Only Yesterday

By S. Y. Agnon; Barbara Harshav | Go to book overview

CHAPTER SIX
Happy Deeds and Sad Thoughts

1

At sundown, the laborers returned from their work, dirty with plaster and dust and sand. They put down their tools and went, this one to wash his face and hands and that one to rinse his throat with a glass of soda, this one rummaged in his window in case there was a letter for him there, and that one picked up Havatselet and started reading. One of them saw Brenner, ran up, and greeted him. Brenner held his hand and looked at him affectionately, like a person who wants to give his brother a gift and has nothing but the affection in his eyes. He whispered to him, Order yourself a cup of tea. The other replied excitedly, as if he had suddenly discovered what he had been lacking and said, Right away I'll order a cup of tea. But he didn't go order tea for himself, for it was hard for him to get away from Brenner, whom he had just met by chance.
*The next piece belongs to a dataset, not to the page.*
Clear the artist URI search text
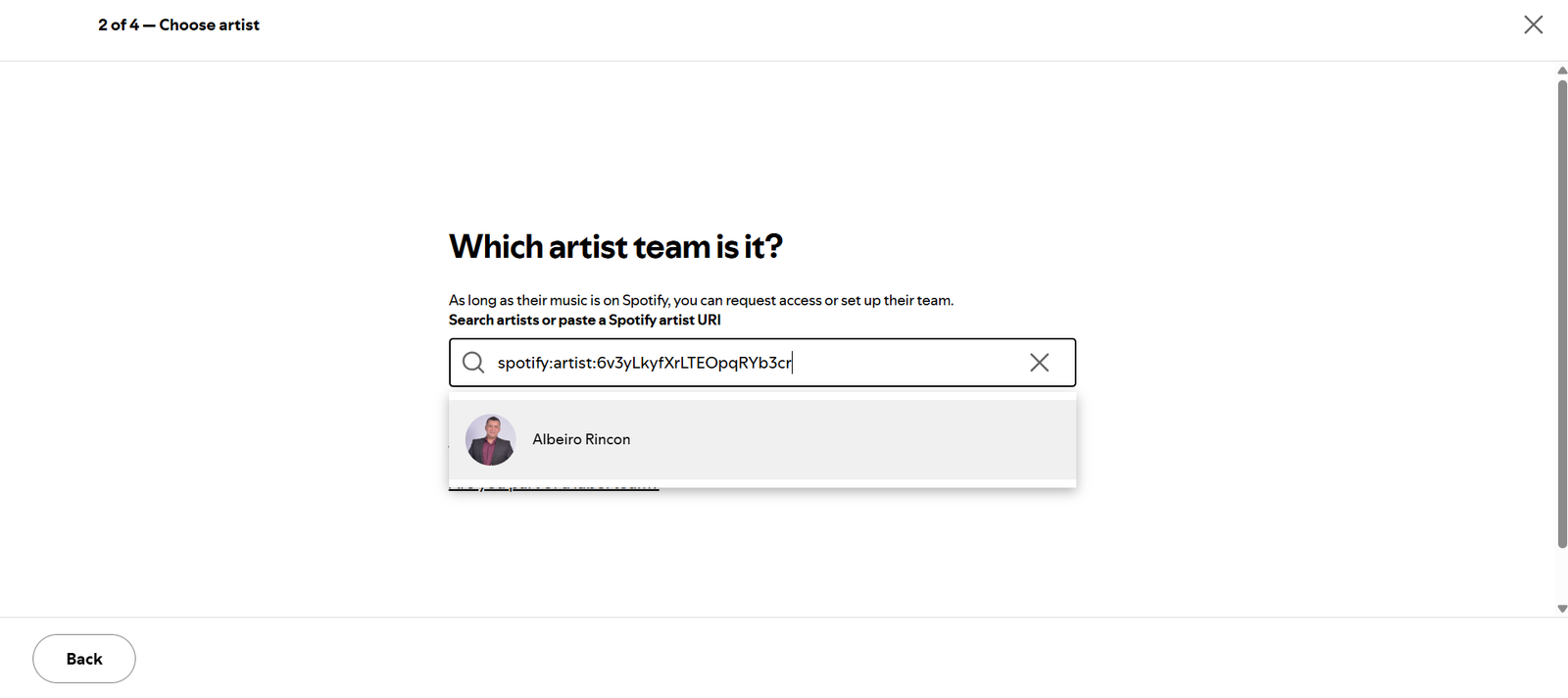The image size is (1568, 698). pos(1040,363)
Malkhov wrapped himself in a long heavy cloak that came down to the bottom of his legs and put a hat on his head that was designated especially for prayer and for every Commandment, and said, If we were blessed, we would pray here in public, but as we are not blessed, I leave you and run to the synagogue. Our comrades who rejoiced to see Brenner said, Pray for us too, Reb Jacob. Malkhov turned his head around and said, May this person pray for himself.

Malkhov's prayer house isn't far from his hotel, but the road is all sand and the long cloak he wears for prayer, because it is his garb of honor, weighs him down and bangs his feet, and whenever he goes to pray, all his limbs are stirred, as if he were going to do something beyond his strength.